He's twitchy. When little Joey pumps his unloaded rifle, Shane whips around, ready to draw down on him. He's haunted, probably because of his skill with a gun and having had to use it. And he's ridden into a situation where trouble could come from across the fence, ready to tear that fence down if it's in the way. Ryker is one of those breed of men who fought hard to establish his stake and will fight just as hard to keep things the way they were when there was no one else but him. He's not interested in community—he's all the community he needs—and he resents seeing what he thinks is his from being parceled out to newcomers. To "others."
It's why the homesteaders are being harassed. Some have suffered enough intimidation that they're threatening to leave and it's only the entreaties of Starrett that keep them from leaving. Shane, himself, is on the receiving end of those taunts from one of Ryker's men, Calloway (Johnson), which ultimately leads to an old-fashioned bar-fight that wrecks the Grafton bar. Given the intervention of Shane into the struggle, Ryker brings in reinforcements, a sadistic gunfighter named Jack Wilson (
Jack Palance), who takes a satisfied glee in gunning down anyone he can provoke into a fight.
For a Western of that era, Stevens ramped up the level of violence than what audiences were used to. His fights were messy affairs that were tightly edited to maximize the cuts and scrapes one associated with the usual dust-ups. And anyone seeing Shane remembers the shoot-outs where a bullet could propel a person backwards like they were yanked off their feet (which they were, due to some discrete cabling).
In such a world it's no wonder that Marian Starrett tells her young son "Joey, don't get to liking Shane too much." There's always the possibility that a man such as Shane won't be sticking around for too long, whether riding out of town or being buried in the cemetery that overlooks the slip of a town. But, the kid can't really help himself. Shane is something of a mystery, not saying much, but giving the child the same level of attention as he does the father and the mother. That makes an impression on a kid. And his proficiency with his fists and his guns—all fascinating to little Joey—endears the man to the boy.*
Stevens is playing with Myth in Shane, and nowhere so boldly as in little Joey's hero-worship of the competent stranger, his version of a White Knight, who gives him a lesson in strength in restraint (something Joey doesn't quite comprehend) as well as the cold competency in "doing what has to be done." To standing up in the face of wickedness, not backing down, no matter the consequences, and fighting the good fight. At times, it's almost too much, with Stevens cutting back and forth between fights and Joey's wide-eyed reactions to the fireworks.
And it all comes to a head when, once the killing is done, Shane takes his leave, having brought resolution—but hardly peace—to Jackson Hole. The dirty work is done, and just as there was no place for a killer like Wilson, there isn't for Shane, either. And despite the child's entreaties, there is no going back...not from what you've done. And not from what you've seen. It's a weird scene, simultaneously a bit over the top, but also punches the gut on an emotional level. Even more so when you take in George Stevens' history in the war.
That ending resonates...and haunts. Not so much as a small child's plaintive pleas, but of the echoes embedded in them of a director who had seen the worst atrocities perpetrated by man, and, through that boy, implores 
the darkening wilderness for a world of forbearance and a return of the merely and simply decent. 
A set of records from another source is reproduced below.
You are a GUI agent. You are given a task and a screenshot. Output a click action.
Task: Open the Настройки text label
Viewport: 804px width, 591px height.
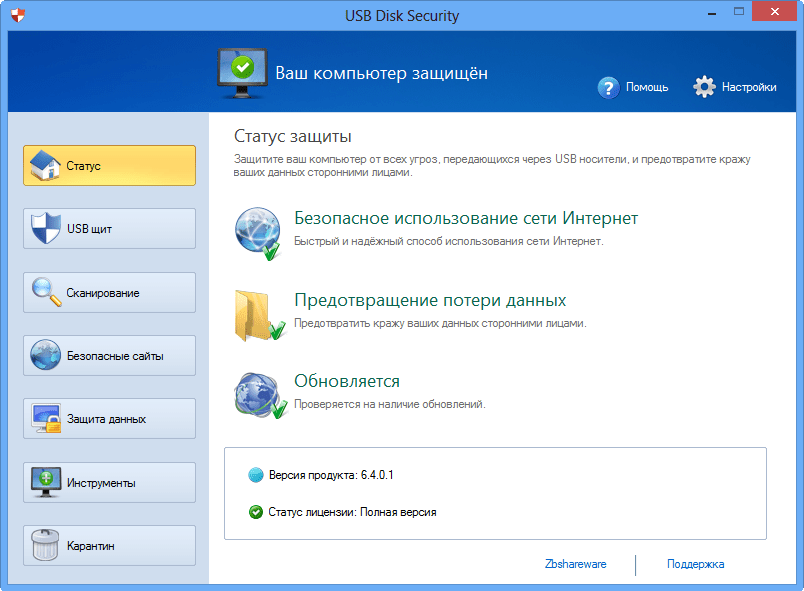pos(749,87)
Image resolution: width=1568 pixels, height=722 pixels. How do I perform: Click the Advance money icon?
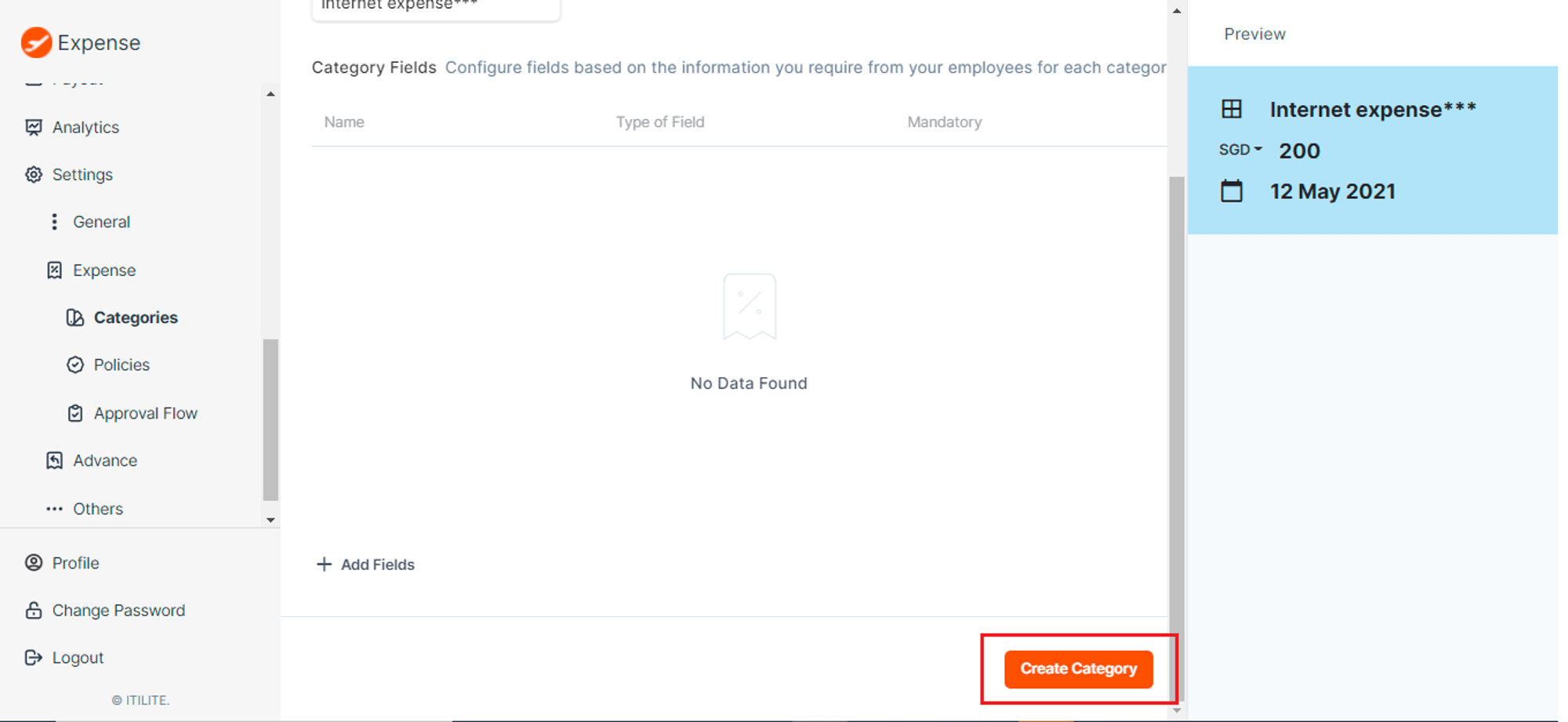[x=53, y=460]
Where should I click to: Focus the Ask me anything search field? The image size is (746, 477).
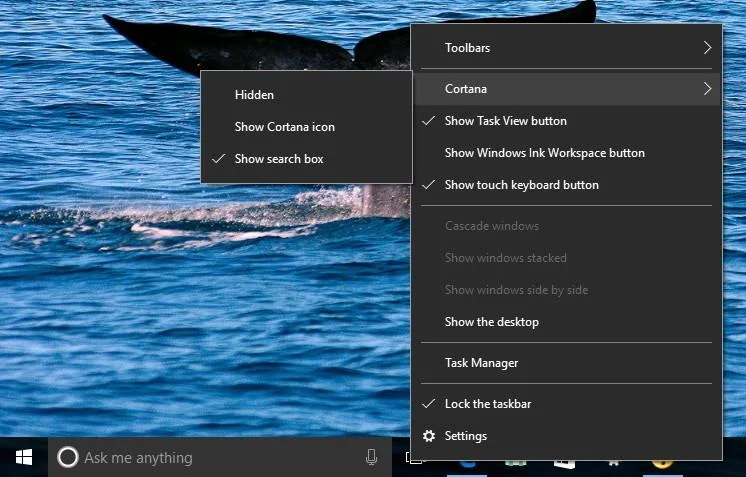coord(220,458)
In context, Shane is so much more than "a Western", and is heart-breaking. Fundamentally.
 
* And to the point, author Raymond Chandler (who'd written a couple of Ladd's noirish movies) had said this about Ladd some years earlier: "Ladd is hard, bitter and occasionally charming, but he is after all a small boy's idea of a tough guy."

Thursday, March 3, 2016

The Talk of the Town

The Talk of the Town (George Stevens, 1942) One could almost look at The Talk of the Town as being a sequel of sorts to Mr. Smith Goes to Washington, focusing on the judicial branch, rather than the legislative, and with more of a divided heart as to what kind of movie it should be.  

Part of that may be the number of screenwriters involved. Not only is Mr. Smith's scripter Sidney Buchman present, but also Irwin Shaw (both men would feel the lash of the blacklist in the 1950's) and Dale Van Every for story adaptation.  That many cooks typing away may explain the sometimes lurching tone from comedy to romance to high-mindedness to, uh, the underlying plot-line that once-in-awhile gets attended to.


The "main" interest is: who will Nora Shelley (Jean Arthur) end up with, romantically?  Stevens shot two endings and let preview audiences decide. Case closed.

It's the least material aspect to the film in the first place. The plot involves the burning of a local mill and the framing of mill worker and "activist" (one assumes a unionist) Leopold Dilg (Cary Grant) for arson and the murder of the plant foreman.  Everything is stacked against Dilg from the mill owner calling for his blood in the sympathetic press, to the trial judge being in Holmes' hip-pocket. Dilg escapes from prison (in a dramatic opening sequence that's a bit out of sync with the rest of the movie) and hides out in "Sweetbrook," the rental house run by his high-school acquaintance Nora, who's trying to get the place in shape for the impending arrival of a temporary lodger, law dean Michael Lightcap (Ronald Colman) who's taking the Summer off to write a book.  This being a comedy, Lightcap arrives early—the night Dilg has stumbled his way in—and Nora has to hide the runaway in the attic, while the police comb the area looking for him.
"Hilarity ensues"
After a restless first night for all—nervous Nora has spent the night in another room and Dilg snores in his attic roost leading Lightcap to advise Nora she needs to do something about her adenoids—the complications begin: Dilg is too restless a spirit and cranky an agitator to to stay cooped in the attic; Lightcap needs a secretary and to keep Dilg under wraps and separated from Lightcap, Nora takes the job; and then, to raise the stakes, a local Senator stops by to tell Lightcap he's being nominated for the Supreme Court. So, politics being what they are (the same as always), if there's any hint of scandal, oh, like, say, harboring a wanted fugitive in your house, it could hurt the professor's chances of being one of the Supremes (depending on who's in The White House, of course).

Dilg being Dilg, he can't stay under wraps for long, and he's soon hiding in plain sight as "the gardener," and his views of the law leads to some sparring over the letter of the law and how it can conflict with the intent, especially when those intentions are not honorable to the spirit of the law, and Lightcap finds himself embroiled in a conflict of interest, where his cloistered view from his ivory tower looks pretty good in theory, but bares only a conversational similarity to its practical applications in the world of dog-eat-dog.
That's the meat of The Talk of the Town, but the screenwriters and Stevens must gild it with a "who gets the girl" story-line that will satisfy the jury of the audience. Stevens let the answer to the question be decided by a preview audience of peers—with nothing decided until the very last second. With Colman as a sophisticated book-smart professional with a lot of learning to do, and Grant as am earnest dreamer, it's hard to choose, but Arthur is, as always, a delight, finding ways to make the quick-witted Nora flustered, but with the best of intentions and the most charming of choices.  Like the movie, she's a bit of a mess, but an enjoyable one.